- _Written instruction_: Copy everything from the line containing "At what coordinates" down to the last of the rows below, leaving the pictures out of your answer.

- _Entries provided_:

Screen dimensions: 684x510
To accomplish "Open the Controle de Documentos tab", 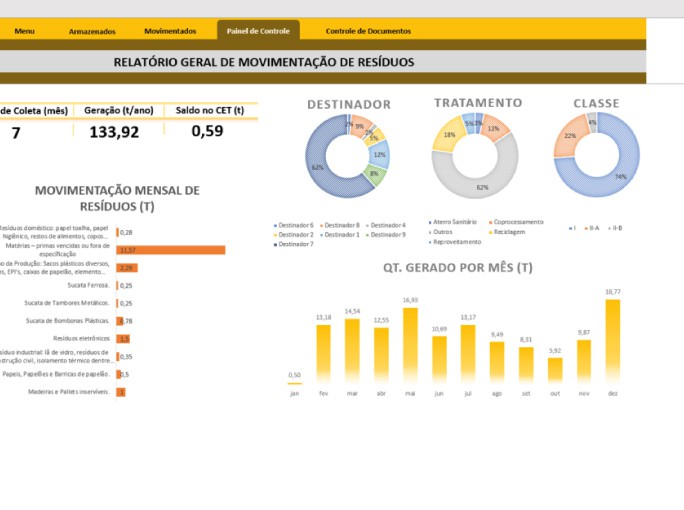I will click(x=368, y=31).
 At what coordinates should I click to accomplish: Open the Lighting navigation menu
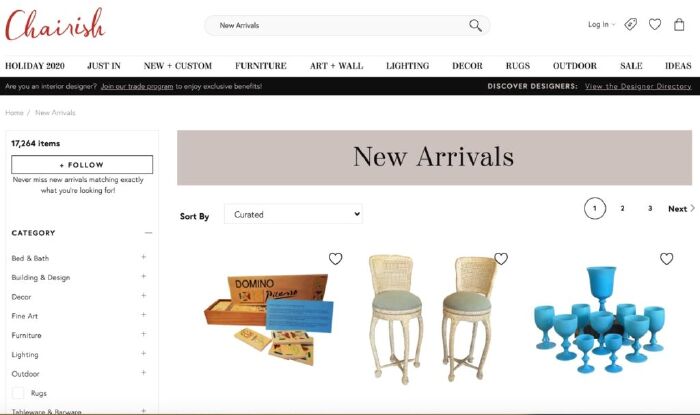[x=407, y=66]
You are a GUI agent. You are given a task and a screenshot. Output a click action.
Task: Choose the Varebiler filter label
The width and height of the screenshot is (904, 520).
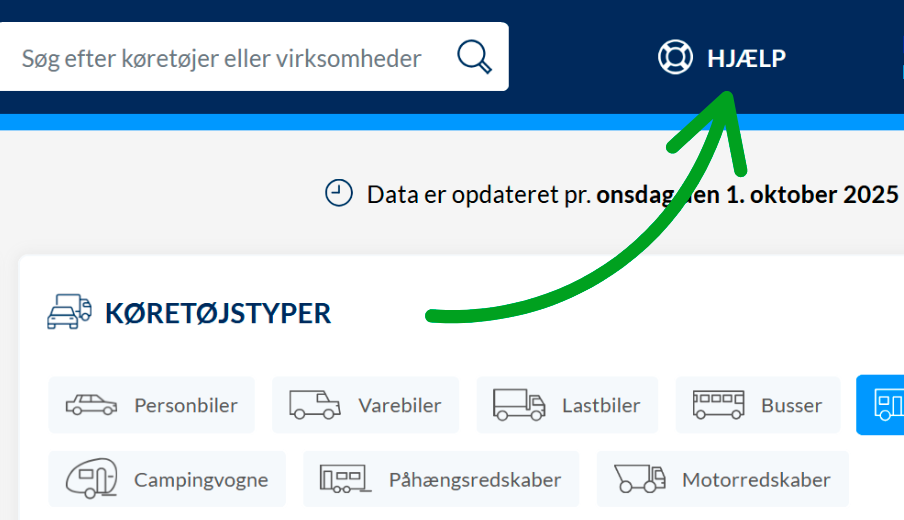pos(399,405)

- _Solution for this task_:
 At what coordinates should I click to accomplish: Open the Lighting navigation menu
[x=407, y=66]
You are a GUI agent. You are given a task and a screenshot. Output a click action.
Task: Choose the Varebiler filter label
The width and height of the screenshot is (904, 520).
pos(399,405)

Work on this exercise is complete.